- Aim of the exercise
Would you retype every entry that follows without altering a word?

(Dataset records)
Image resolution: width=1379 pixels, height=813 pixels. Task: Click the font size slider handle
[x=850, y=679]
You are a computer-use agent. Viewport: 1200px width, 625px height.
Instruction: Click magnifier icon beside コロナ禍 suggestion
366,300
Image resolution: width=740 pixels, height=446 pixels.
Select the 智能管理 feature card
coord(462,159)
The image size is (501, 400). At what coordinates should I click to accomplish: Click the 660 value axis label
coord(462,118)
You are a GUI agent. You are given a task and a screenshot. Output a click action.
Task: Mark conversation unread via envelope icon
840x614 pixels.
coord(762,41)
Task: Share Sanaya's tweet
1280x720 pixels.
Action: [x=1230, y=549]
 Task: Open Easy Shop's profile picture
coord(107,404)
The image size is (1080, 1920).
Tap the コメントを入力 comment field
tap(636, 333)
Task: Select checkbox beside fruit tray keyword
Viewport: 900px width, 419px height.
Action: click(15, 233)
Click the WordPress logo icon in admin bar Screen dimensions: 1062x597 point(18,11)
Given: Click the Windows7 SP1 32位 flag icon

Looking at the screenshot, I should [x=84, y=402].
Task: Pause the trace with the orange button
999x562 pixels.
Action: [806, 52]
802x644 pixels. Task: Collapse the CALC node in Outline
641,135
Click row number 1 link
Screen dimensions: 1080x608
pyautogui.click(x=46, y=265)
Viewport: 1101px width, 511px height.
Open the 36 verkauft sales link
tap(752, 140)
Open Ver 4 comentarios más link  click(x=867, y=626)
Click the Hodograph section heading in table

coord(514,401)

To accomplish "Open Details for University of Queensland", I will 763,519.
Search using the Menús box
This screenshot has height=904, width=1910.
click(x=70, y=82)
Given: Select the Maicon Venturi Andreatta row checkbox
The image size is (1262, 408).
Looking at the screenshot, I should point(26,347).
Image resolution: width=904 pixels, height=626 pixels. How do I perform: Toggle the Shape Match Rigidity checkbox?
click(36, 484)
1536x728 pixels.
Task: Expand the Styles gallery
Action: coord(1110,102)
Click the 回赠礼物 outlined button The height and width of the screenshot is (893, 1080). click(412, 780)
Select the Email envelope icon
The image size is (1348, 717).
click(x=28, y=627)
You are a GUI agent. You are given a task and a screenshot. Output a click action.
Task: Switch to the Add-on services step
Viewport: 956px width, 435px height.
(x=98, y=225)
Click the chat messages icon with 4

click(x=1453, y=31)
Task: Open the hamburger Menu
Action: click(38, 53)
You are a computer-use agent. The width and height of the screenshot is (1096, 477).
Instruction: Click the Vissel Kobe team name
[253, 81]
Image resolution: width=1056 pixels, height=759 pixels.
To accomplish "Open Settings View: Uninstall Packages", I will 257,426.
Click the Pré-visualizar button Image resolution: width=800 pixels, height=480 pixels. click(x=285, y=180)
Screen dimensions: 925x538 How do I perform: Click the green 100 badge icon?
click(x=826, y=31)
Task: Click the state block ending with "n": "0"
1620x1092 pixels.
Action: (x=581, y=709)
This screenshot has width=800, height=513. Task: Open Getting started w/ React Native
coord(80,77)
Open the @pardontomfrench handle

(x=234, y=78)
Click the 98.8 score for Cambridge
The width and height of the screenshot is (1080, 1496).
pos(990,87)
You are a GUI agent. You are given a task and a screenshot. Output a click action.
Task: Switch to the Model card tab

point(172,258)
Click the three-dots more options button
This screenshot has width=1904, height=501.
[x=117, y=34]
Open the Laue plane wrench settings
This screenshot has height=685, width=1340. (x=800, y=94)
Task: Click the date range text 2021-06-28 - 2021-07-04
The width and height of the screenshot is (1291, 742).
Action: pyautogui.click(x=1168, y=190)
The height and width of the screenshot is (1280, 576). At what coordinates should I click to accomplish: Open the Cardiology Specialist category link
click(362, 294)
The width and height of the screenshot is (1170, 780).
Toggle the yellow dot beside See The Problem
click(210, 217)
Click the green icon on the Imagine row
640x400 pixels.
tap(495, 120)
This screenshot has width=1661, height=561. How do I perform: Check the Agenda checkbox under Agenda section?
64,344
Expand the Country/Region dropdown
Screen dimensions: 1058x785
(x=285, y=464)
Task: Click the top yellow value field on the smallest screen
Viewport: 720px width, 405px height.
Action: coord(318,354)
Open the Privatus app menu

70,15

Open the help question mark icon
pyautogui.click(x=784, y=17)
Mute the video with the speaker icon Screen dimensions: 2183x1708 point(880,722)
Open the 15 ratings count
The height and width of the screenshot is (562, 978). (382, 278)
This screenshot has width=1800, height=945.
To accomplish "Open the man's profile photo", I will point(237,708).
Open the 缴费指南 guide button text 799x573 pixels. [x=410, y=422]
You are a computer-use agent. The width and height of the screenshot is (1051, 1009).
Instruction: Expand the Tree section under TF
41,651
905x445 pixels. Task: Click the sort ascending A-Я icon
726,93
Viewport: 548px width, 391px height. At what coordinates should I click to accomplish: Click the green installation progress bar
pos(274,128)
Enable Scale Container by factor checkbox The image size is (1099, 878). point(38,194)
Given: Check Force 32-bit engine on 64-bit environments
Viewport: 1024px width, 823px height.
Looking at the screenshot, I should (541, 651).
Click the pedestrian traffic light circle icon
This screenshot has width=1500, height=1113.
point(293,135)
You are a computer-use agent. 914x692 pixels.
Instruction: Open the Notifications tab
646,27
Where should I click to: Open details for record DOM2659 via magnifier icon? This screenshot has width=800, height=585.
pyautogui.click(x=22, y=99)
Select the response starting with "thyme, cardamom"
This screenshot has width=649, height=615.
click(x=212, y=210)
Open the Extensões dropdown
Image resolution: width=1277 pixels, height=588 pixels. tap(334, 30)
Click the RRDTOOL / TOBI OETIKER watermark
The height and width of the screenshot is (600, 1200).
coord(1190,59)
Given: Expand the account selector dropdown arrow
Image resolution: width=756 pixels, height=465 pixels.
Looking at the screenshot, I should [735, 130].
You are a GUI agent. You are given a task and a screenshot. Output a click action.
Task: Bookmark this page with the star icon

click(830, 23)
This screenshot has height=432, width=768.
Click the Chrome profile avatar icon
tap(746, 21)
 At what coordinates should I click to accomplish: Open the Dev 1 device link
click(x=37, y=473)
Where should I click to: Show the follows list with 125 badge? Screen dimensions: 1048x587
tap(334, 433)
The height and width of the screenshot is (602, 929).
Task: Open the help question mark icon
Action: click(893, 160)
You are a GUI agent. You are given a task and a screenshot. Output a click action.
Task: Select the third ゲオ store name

- Task answer
Image resolution: width=1379 pixels, height=813 pixels. Task: Click the font size slider handle
[x=850, y=679]
You are a computer-use agent. Viewport: 1200px width, 625px height.
Instruction: Click magnifier icon beside コロナ禍 suggestion
366,300
Image resolution: width=740 pixels, height=446 pixels.
Select the 智能管理 feature card
coord(462,159)
The image size is (501, 400). At what coordinates should I click to accomplish: Click the 660 value axis label
coord(462,118)
You are a GUI agent. You are given a task and a screenshot. Output a click action.
Task: Mark conversation unread via envelope icon
840x614 pixels.
coord(762,41)
Task: Share Sanaya's tweet
1280x720 pixels.
Action: [x=1230, y=549]
 Task: Open Easy Shop's profile picture
coord(107,404)
The image size is (1080, 1920).
Tap the コメントを入力 comment field
tap(636, 333)
Task: Select checkbox beside fruit tray keyword
Viewport: 900px width, 419px height.
Action: click(15, 233)
Click the WordPress logo icon in admin bar Screen dimensions: 1062x597 point(18,11)
Given: Click the Windows7 SP1 32位 flag icon

Looking at the screenshot, I should [x=84, y=402].
Task: Pause the trace with the orange button
999x562 pixels.
Action: [806, 52]
802x644 pixels. Task: Collapse the CALC node in Outline
641,135
Click row number 1 link
Screen dimensions: 1080x608
pyautogui.click(x=46, y=265)
Viewport: 1101px width, 511px height.
Open the 36 verkauft sales link
tap(752, 140)
Open Ver 4 comentarios más link  click(x=867, y=626)
Click the Hodograph section heading in table

coord(514,401)

To accomplish "Open Details for University of Queensland", I will 763,519.
Search using the Menús box
This screenshot has height=904, width=1910.
click(x=70, y=82)
Given: Select the Maicon Venturi Andreatta row checkbox
The image size is (1262, 408).
Looking at the screenshot, I should point(26,347).
Image resolution: width=904 pixels, height=626 pixels. How do I perform: Toggle the Shape Match Rigidity checkbox?
click(36, 484)
1536x728 pixels.
Task: Expand the Styles gallery
Action: coord(1110,102)
Click the 回赠礼物 outlined button The height and width of the screenshot is (893, 1080). click(412, 780)
Select the Email envelope icon
The image size is (1348, 717).
click(x=28, y=627)
You are a GUI agent. You are given a task and a screenshot. Output a click action.
Task: Switch to the Add-on services step
Viewport: 956px width, 435px height.
(x=98, y=225)
Click the chat messages icon with 4

click(x=1453, y=31)
Task: Open the hamburger Menu
Action: click(38, 53)
You are a computer-use agent. The width and height of the screenshot is (1096, 477).
Instruction: Click the Vissel Kobe team name
[253, 81]
Image resolution: width=1056 pixels, height=759 pixels.
To accomplish "Open Settings View: Uninstall Packages", I will 257,426.
Click the Pré-visualizar button Image resolution: width=800 pixels, height=480 pixels. click(x=285, y=180)
Screen dimensions: 925x538 How do I perform: Click the green 100 badge icon?
click(x=826, y=31)
Task: Click the state block ending with "n": "0"
1620x1092 pixels.
Action: (x=581, y=709)
This screenshot has width=800, height=513. Task: Open Getting started w/ React Native
coord(80,77)
Open the @pardontomfrench handle

(x=234, y=78)
Click the 98.8 score for Cambridge
The width and height of the screenshot is (1080, 1496).
pos(990,87)
You are a GUI agent. You are given a task and a screenshot. Output a click action.
Task: Switch to the Model card tab

point(172,258)
Click the three-dots more options button
This screenshot has width=1904, height=501.
[x=117, y=34]
Open the Laue plane wrench settings
This screenshot has height=685, width=1340. (x=800, y=94)
Task: Click the date range text 2021-06-28 - 2021-07-04
The width and height of the screenshot is (1291, 742).
Action: pyautogui.click(x=1168, y=190)
The height and width of the screenshot is (1280, 576). At what coordinates should I click to accomplish: Open the Cardiology Specialist category link
click(362, 294)
The width and height of the screenshot is (1170, 780).
Toggle the yellow dot beside See The Problem
click(210, 217)
Click the green icon on the Imagine row
640x400 pixels.
tap(495, 120)
This screenshot has width=1661, height=561. How do I perform: Check the Agenda checkbox under Agenda section?
64,344
Expand the Country/Region dropdown
Screen dimensions: 1058x785
(x=285, y=464)
Task: Click the top yellow value field on the smallest screen
Viewport: 720px width, 405px height.
Action: coord(318,354)
Open the Privatus app menu

70,15

Open the help question mark icon
pyautogui.click(x=784, y=17)
Mute the video with the speaker icon Screen dimensions: 2183x1708 point(880,722)
Open the 15 ratings count
The height and width of the screenshot is (562, 978). (382, 278)
This screenshot has width=1800, height=945.
To accomplish "Open the man's profile photo", I will point(237,708).
Open the 缴费指南 guide button text 799x573 pixels. [x=410, y=422]
You are a computer-use agent. The width and height of the screenshot is (1051, 1009).
Instruction: Expand the Tree section under TF
41,651
905x445 pixels. Task: Click the sort ascending A-Я icon
726,93
Viewport: 548px width, 391px height. At what coordinates should I click to accomplish: Click the green installation progress bar
pos(274,128)
Enable Scale Container by factor checkbox The image size is (1099, 878). point(38,194)
Given: Check Force 32-bit engine on 64-bit environments
Viewport: 1024px width, 823px height.
Looking at the screenshot, I should (541, 651).
Click the pedestrian traffic light circle icon
This screenshot has width=1500, height=1113.
point(293,135)
You are a computer-use agent. 914x692 pixels.
Instruction: Open the Notifications tab
646,27
Where should I click to: Open details for record DOM2659 via magnifier icon? This screenshot has width=800, height=585.
pyautogui.click(x=22, y=99)
Select the response starting with "thyme, cardamom"
This screenshot has width=649, height=615.
click(x=212, y=210)
Open the Extensões dropdown
Image resolution: width=1277 pixels, height=588 pixels. tap(334, 30)
Click the RRDTOOL / TOBI OETIKER watermark
The height and width of the screenshot is (600, 1200).
coord(1190,59)
Given: Expand the account selector dropdown arrow
Image resolution: width=756 pixels, height=465 pixels.
Looking at the screenshot, I should [735, 130].
You are a GUI agent. You are given a task and a screenshot. Output a click action.
Task: Bookmark this page with the star icon

click(830, 23)
This screenshot has height=432, width=768.
Click the Chrome profile avatar icon
tap(746, 21)
 At what coordinates should I click to accomplish: Open the Dev 1 device link
click(x=37, y=473)
Where should I click to: Show the follows list with 125 badge? Screen dimensions: 1048x587
tap(334, 433)
The height and width of the screenshot is (602, 929).
Task: Open the help question mark icon
Action: click(893, 160)
You are a GUI agent. You are given a task and a screenshot. Output a click action.
Task: Select the third ゲオ store name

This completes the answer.